• [TASK DETAILS]
Please repeat exactly, and only, the lines from the one containing "Task: Click info icon on ATiQ 00:04:18 panel" through the end of the records below, with no pictures.
DATA SUPPLIED below:
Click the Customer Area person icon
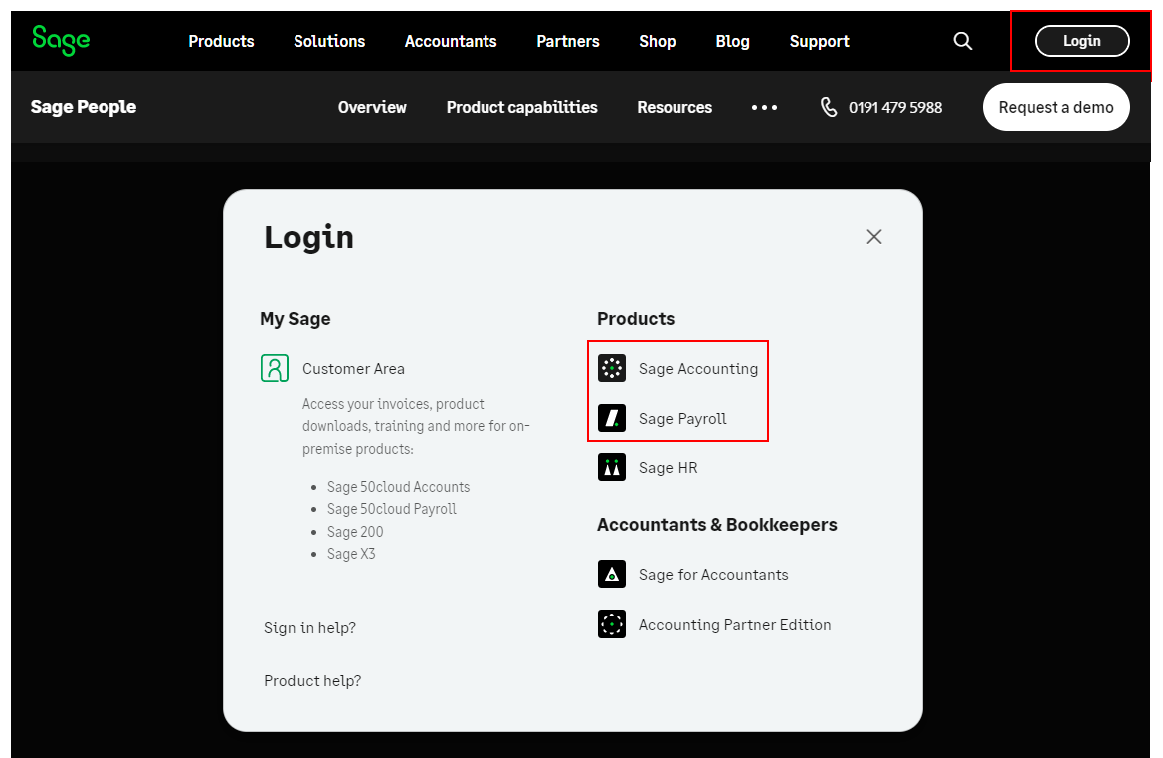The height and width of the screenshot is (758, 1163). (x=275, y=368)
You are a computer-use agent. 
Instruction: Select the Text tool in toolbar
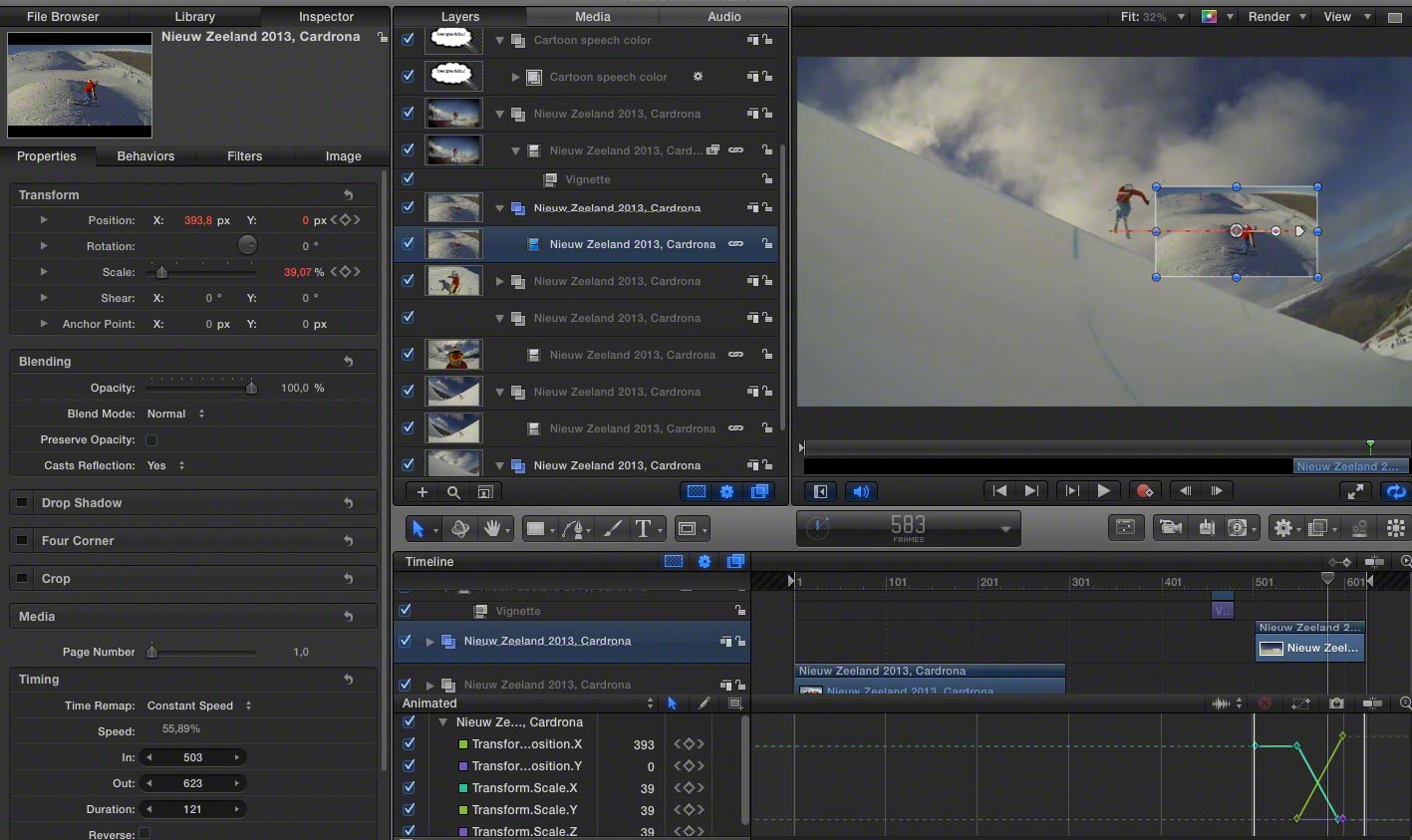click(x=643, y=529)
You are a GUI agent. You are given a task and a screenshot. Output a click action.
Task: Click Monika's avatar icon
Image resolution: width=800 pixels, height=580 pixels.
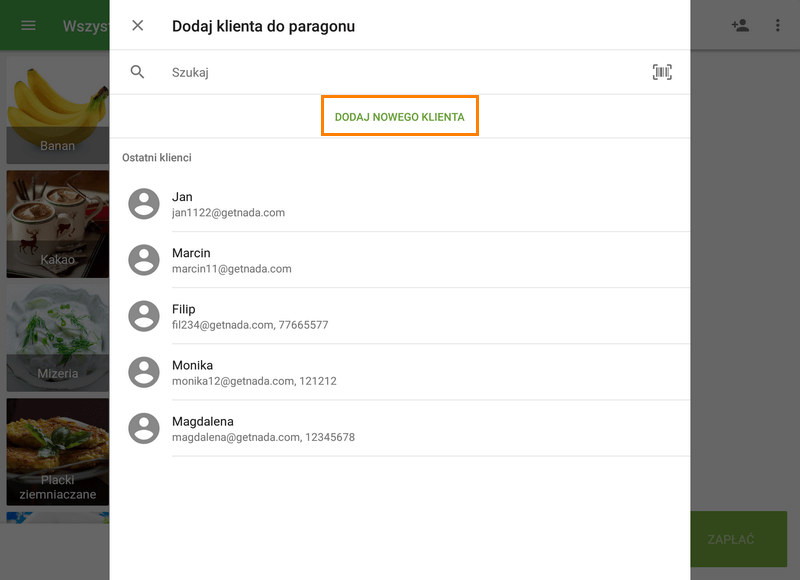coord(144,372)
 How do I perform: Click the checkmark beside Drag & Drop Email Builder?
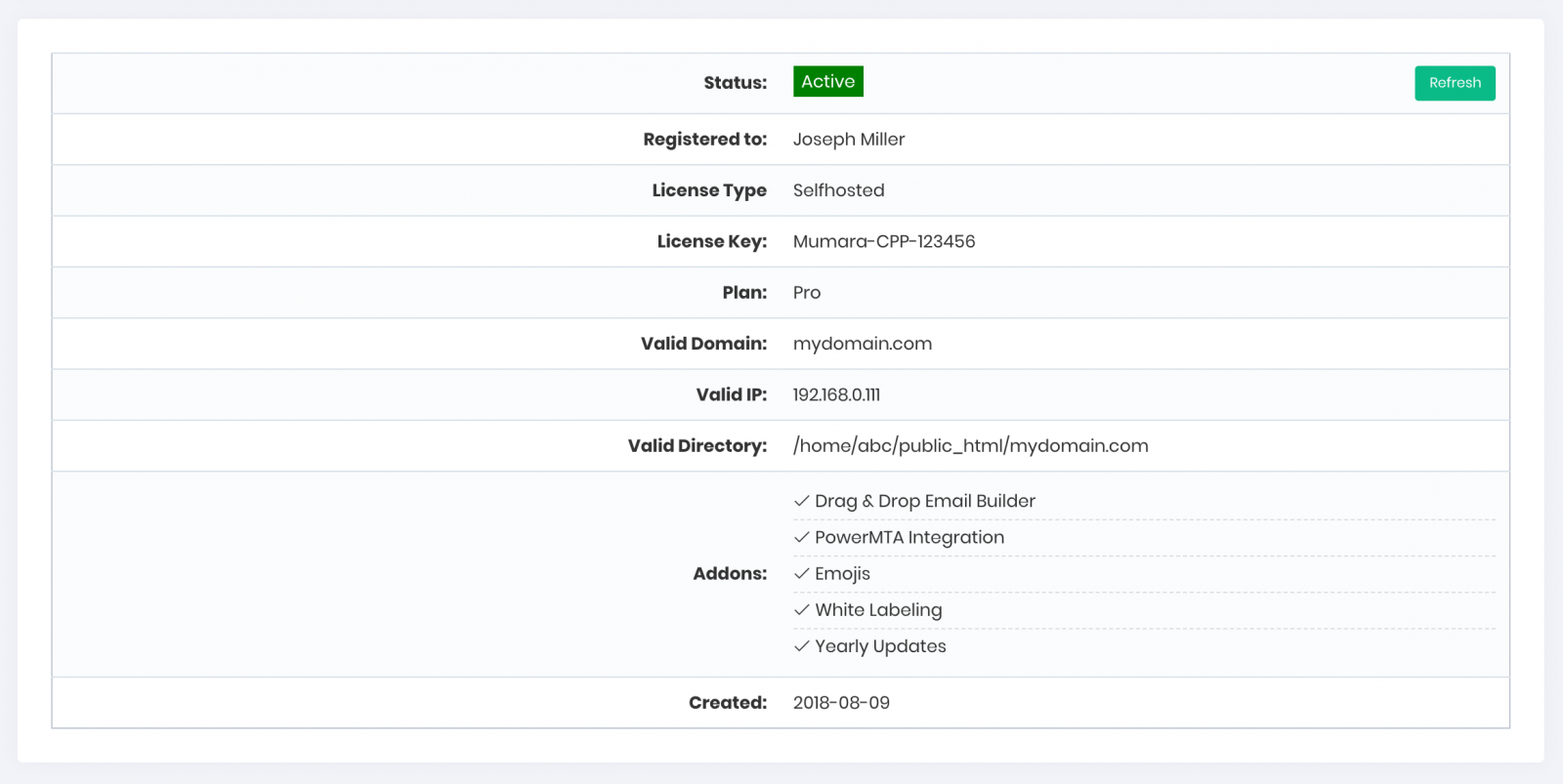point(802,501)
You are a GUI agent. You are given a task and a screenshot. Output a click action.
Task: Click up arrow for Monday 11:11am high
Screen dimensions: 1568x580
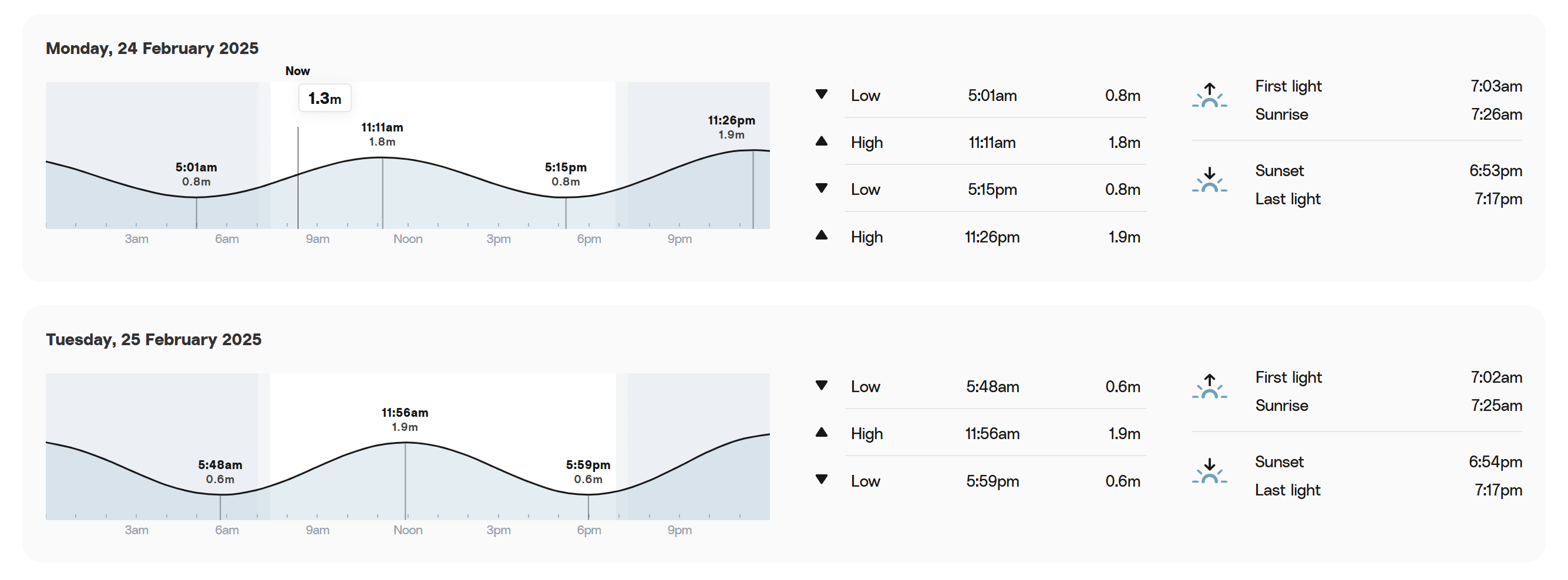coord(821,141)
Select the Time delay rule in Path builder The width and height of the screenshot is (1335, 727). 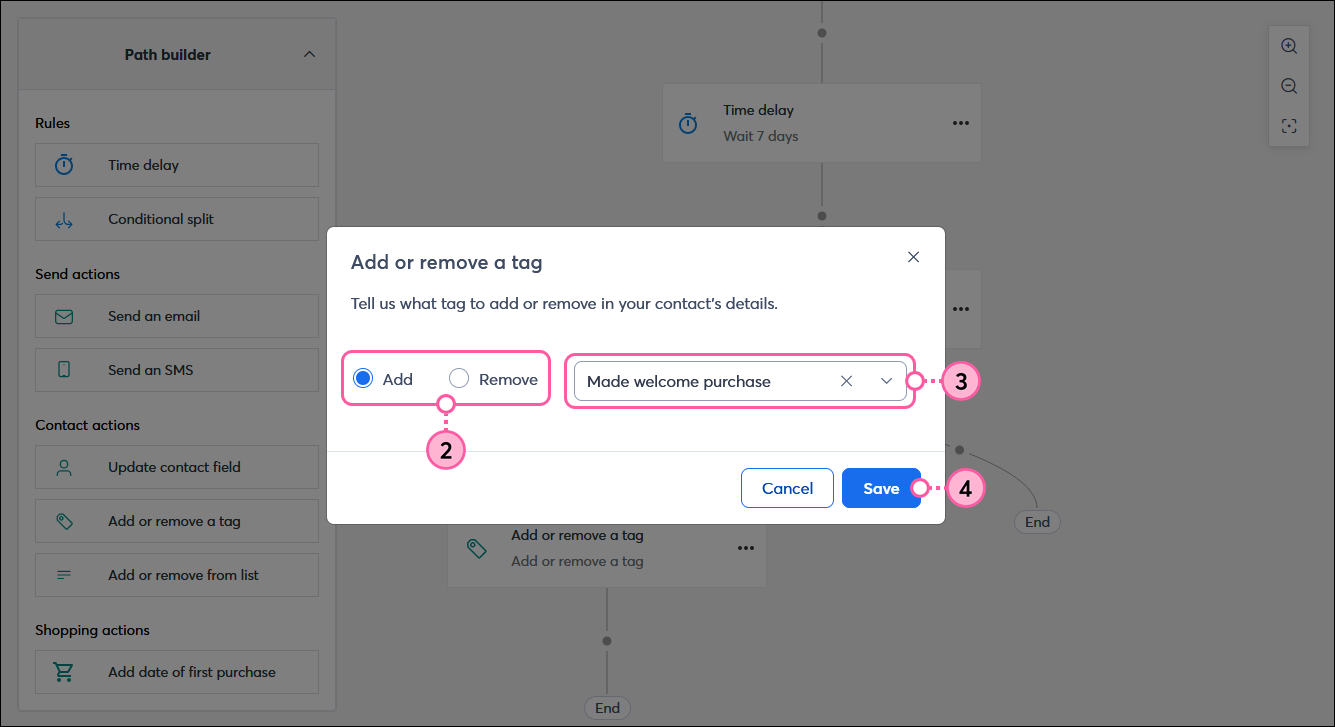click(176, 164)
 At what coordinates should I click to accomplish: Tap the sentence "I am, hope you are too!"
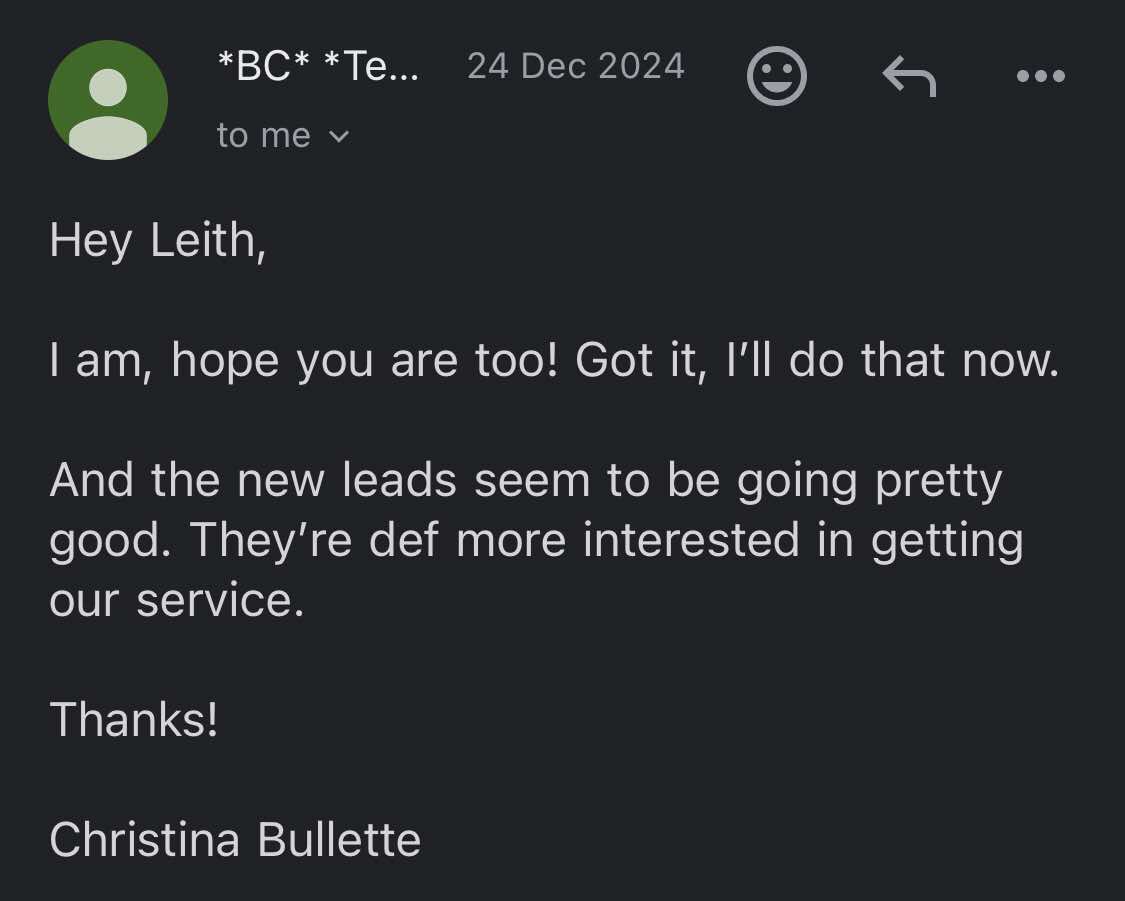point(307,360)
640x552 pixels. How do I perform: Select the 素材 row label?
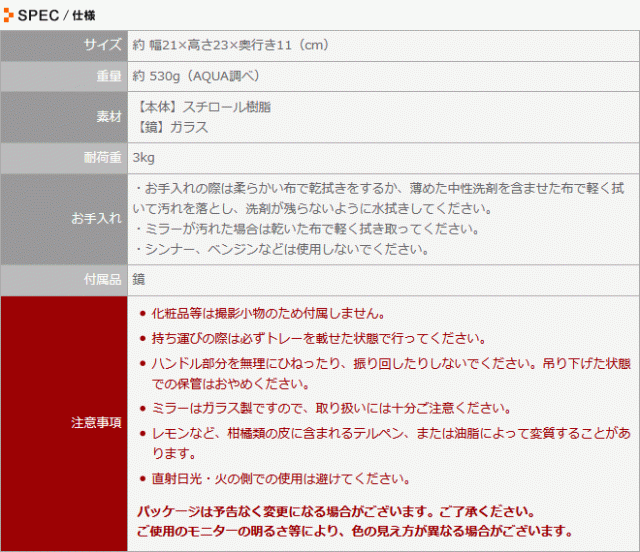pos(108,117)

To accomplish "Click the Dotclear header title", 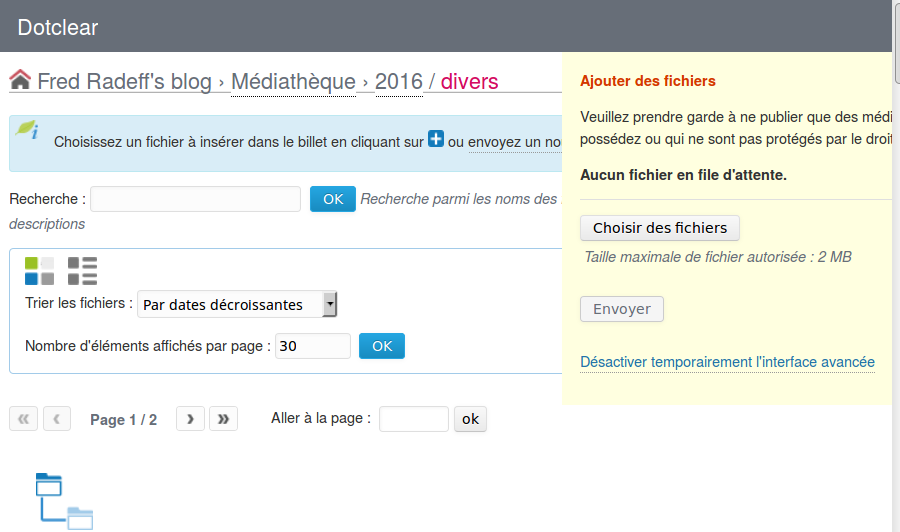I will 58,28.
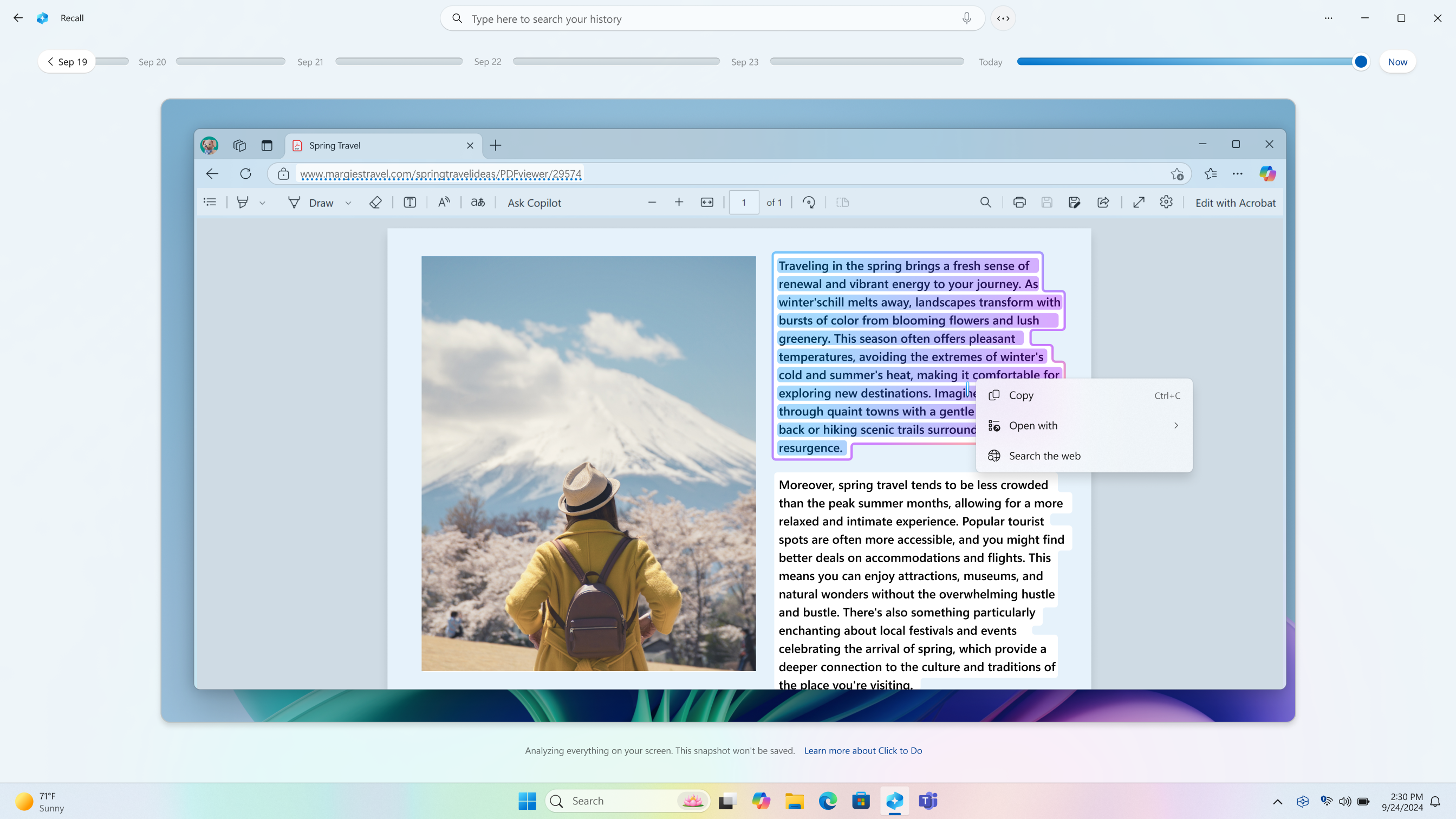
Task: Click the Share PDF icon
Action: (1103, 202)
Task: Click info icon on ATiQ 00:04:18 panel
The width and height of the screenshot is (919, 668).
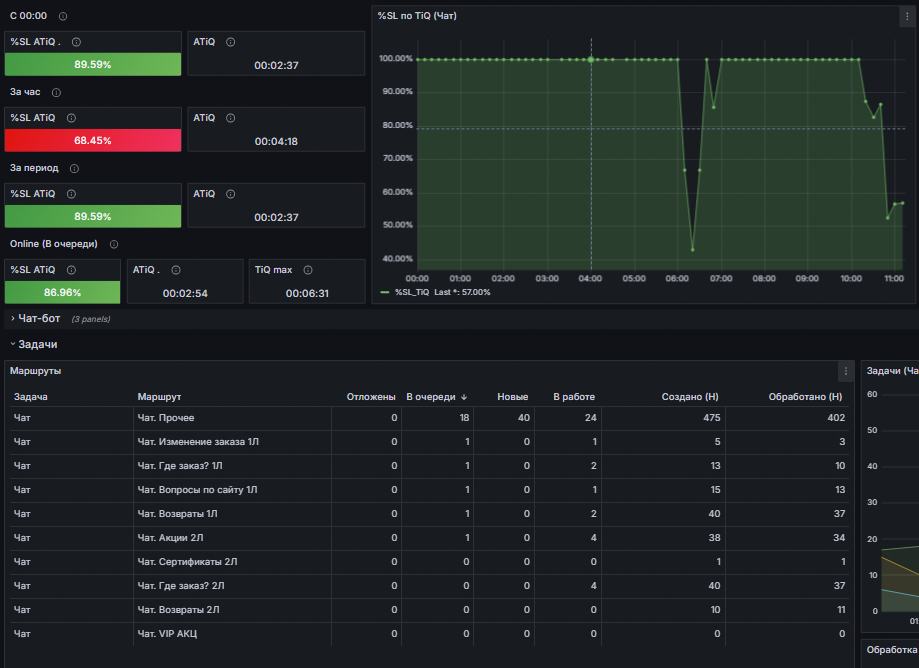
End of DATA SUPPLIED.
• [SOLUTION FOR THIS EXERCISE]
Task: Click info icon on ATiQ 00:04:18 panel
The width and height of the screenshot is (919, 668).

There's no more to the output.